Posted May 22, 2015 0:10 UTC (Fri) by flussence (guest, #85566) [Link]

> ...then WTF are you upgrading a production-critical database at all?

Working under people who won't budget enough to allow the developers to do their job sanely?

PostgreSQL: the good, the bad, and the ugly

Posted May 22, 2015 19:04 UTC (Fri) by dlang (guest, #313) [Link] (3 responses)

> Never, never, never do live upgrades of critical stuff.

you don't always have the storage to be able to replicate everything to a new copy for the upgrade.

Even if you can, how do you make the new copy have everything the old copy has if the old copy is continually being updated.

At some point you have to stop updates to the old copy so that you can be sure the new copy has everything before you cut over to it. If you have real-time replication to a copy that's got the same performance/redundancy as your primary (the slony approach that's mentioned several times here), then you can make the outage very short.

But if you aren't setup that way, you have to either never convert, or convert in place.

PostgreSQL: the good, the bad, and the ugly

Posted May 22, 2015 22:14 UTC (Fri) by pizza (subscriber, #46) [Link] (2 responses)

> you don't always have the storage to be able to replicate everything to a new copy for the upgrade.

You mean to tell me that you don't have any sort of backup for your system, at all? "pg_dump | xz > dump.xz" takes less space than the live PG database.

Again, I stand by my assertion that performing live upgrades of mission-critical stuff is a horrendously bad idea. Justifying it with excuses about lacking sufficient resources to do this properly is even worse, because that tells me you're one failure away from being put out of business entirely.

> But if you aren't setup that way, you have to either never convert, or convert in place.

Goals:
a – Reproduce the passage of the PostgreSQL comment thread between "Working under people" and "of critical stuff.", inclusive.
b – How many lines of the rows contain the string "button"? Case matters, and the reply should be only the number.

Given records:
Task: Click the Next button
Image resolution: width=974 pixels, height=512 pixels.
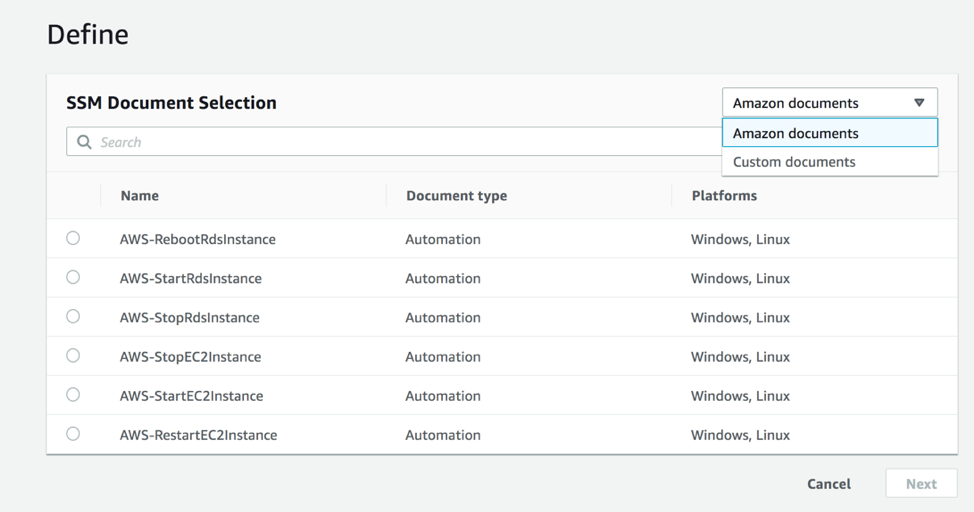Action: [920, 484]

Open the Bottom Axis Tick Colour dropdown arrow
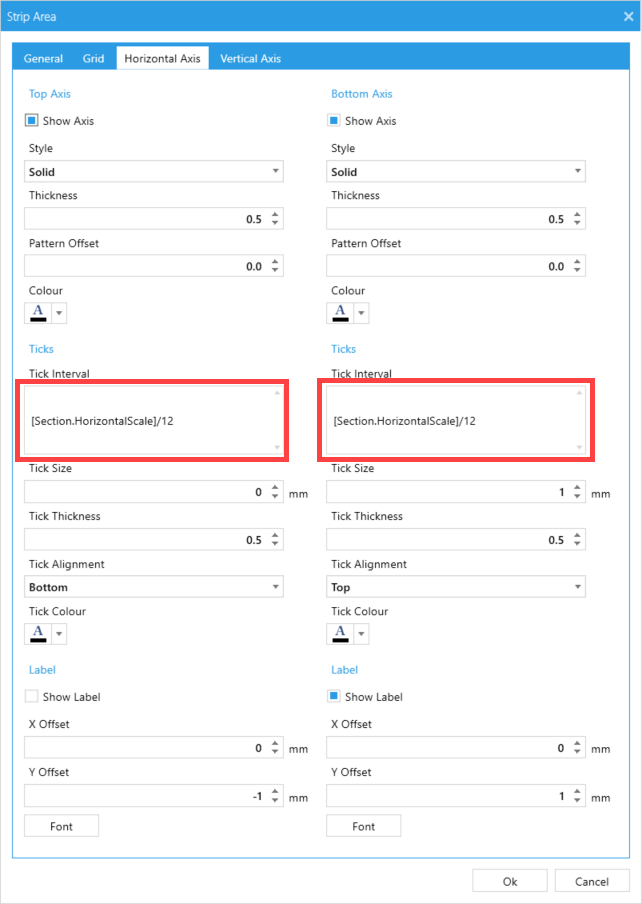pos(361,634)
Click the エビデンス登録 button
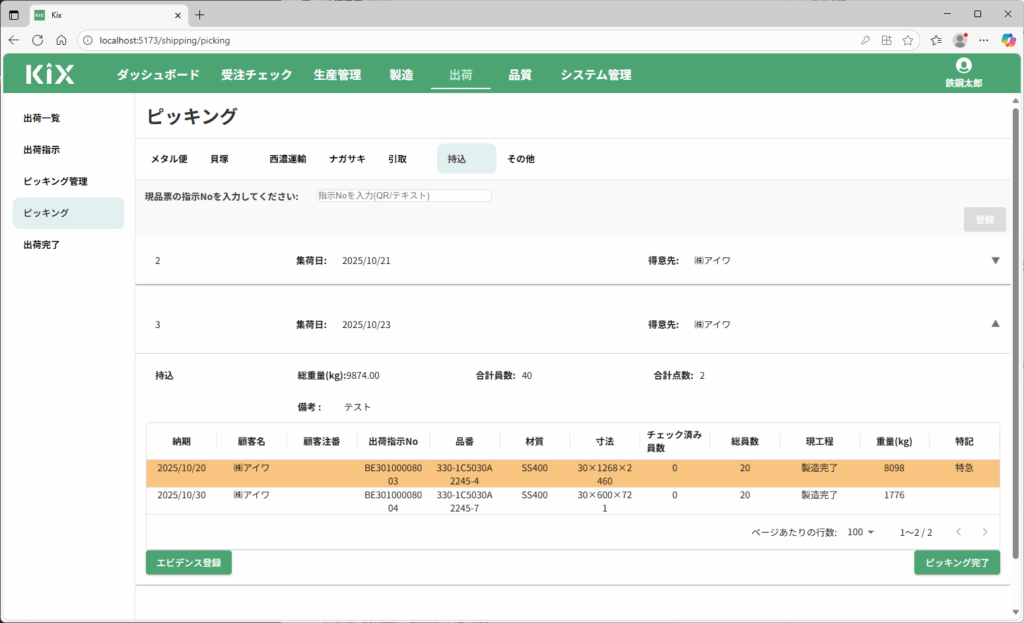This screenshot has width=1024, height=623. click(x=189, y=563)
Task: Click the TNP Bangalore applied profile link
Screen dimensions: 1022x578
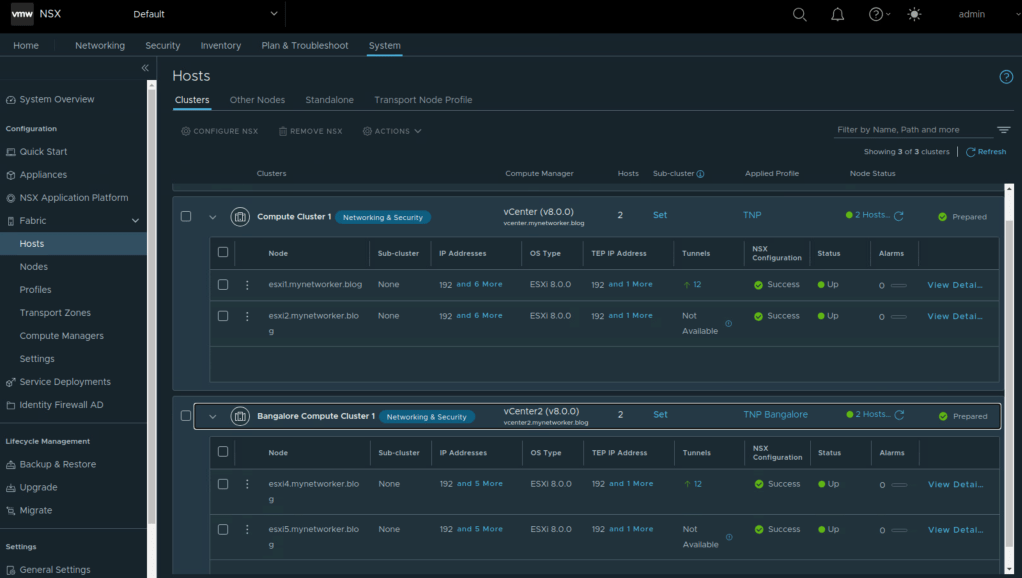Action: pyautogui.click(x=775, y=415)
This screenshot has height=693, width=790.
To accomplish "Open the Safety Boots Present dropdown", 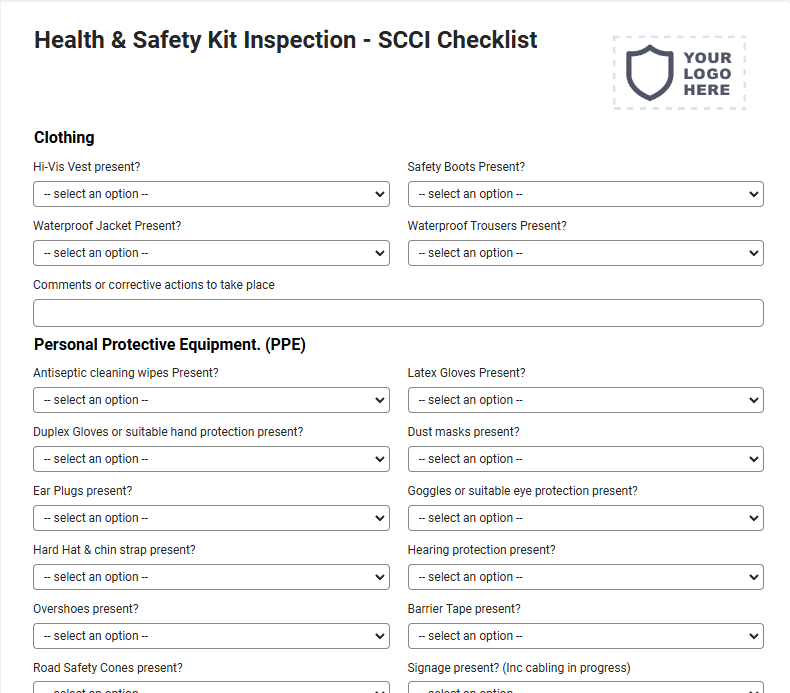I will pyautogui.click(x=585, y=194).
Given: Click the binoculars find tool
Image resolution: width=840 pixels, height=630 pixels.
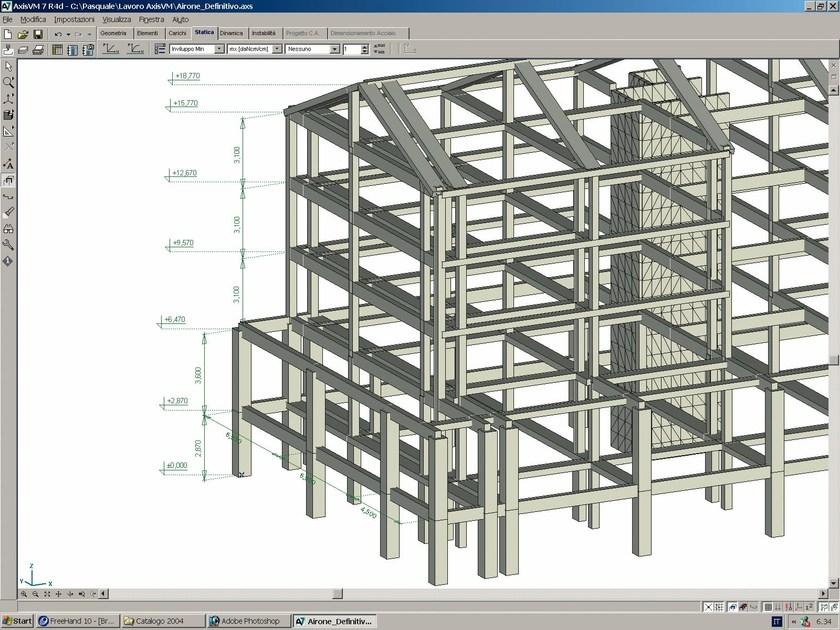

Exercise results:
a –
Working under people who won't budget enough to allow the developers to do their job sanely?

PostgreSQL: the good, the bad, and the ugly

Posted May 22, 2015 19:04 UTC (Fri) by dlang (guest, #313) [Link] (3 responses)

> Never, never, never do live upgrades of critical stuff.

b – 2